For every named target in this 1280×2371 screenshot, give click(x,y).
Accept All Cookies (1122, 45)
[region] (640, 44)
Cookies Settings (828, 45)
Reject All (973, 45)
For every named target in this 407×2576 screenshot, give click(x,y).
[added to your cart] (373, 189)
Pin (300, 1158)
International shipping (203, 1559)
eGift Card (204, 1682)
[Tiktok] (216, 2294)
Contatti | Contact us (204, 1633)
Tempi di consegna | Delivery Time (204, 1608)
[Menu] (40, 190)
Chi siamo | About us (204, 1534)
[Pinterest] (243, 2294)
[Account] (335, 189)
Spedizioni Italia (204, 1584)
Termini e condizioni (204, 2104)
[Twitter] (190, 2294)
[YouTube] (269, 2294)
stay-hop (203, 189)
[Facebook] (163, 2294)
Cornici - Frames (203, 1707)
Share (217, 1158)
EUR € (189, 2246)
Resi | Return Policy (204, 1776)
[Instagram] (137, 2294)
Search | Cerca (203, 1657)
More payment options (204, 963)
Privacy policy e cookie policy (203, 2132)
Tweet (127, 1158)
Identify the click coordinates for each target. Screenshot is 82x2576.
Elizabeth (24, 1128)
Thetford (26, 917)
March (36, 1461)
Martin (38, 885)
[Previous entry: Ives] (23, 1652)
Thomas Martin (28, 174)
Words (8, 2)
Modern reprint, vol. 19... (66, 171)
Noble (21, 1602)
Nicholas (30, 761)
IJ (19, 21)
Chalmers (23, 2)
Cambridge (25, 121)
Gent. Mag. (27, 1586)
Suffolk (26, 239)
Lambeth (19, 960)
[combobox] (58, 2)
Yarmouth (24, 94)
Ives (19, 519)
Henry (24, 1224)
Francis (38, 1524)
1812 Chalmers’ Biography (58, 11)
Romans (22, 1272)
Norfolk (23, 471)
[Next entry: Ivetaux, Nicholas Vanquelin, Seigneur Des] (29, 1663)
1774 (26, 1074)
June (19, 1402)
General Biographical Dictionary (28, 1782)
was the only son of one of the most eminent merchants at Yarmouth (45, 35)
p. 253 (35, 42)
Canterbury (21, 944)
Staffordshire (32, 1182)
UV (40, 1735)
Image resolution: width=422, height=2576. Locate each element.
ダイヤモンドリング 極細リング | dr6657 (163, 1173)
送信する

******************************

* _Task to carry out_: Produce only the lines from the line containing "stay-hop (203, 189)" through the line containing "Words (8, 2)", inclusive of both, exactly as they stand in the entries above.

* _Response to this exercise_:
stay-hop (203, 189)
[Facebook] (163, 2294)
Cornici - Frames (203, 1707)
Share (217, 1158)
EUR € (189, 2246)
Resi | Return Policy (204, 1776)
[Instagram] (137, 2294)
Search | Cerca (203, 1657)
More payment options (204, 963)
Privacy policy e cookie policy (203, 2132)
Tweet (127, 1158)
Identify the click coordinates for each target. Screenshot is 82x2576.
Elizabeth (24, 1128)
Thetford (26, 917)
March (36, 1461)
Martin (38, 885)
[Previous entry: Ives] (23, 1652)
Thomas Martin (28, 174)
Words (8, 2)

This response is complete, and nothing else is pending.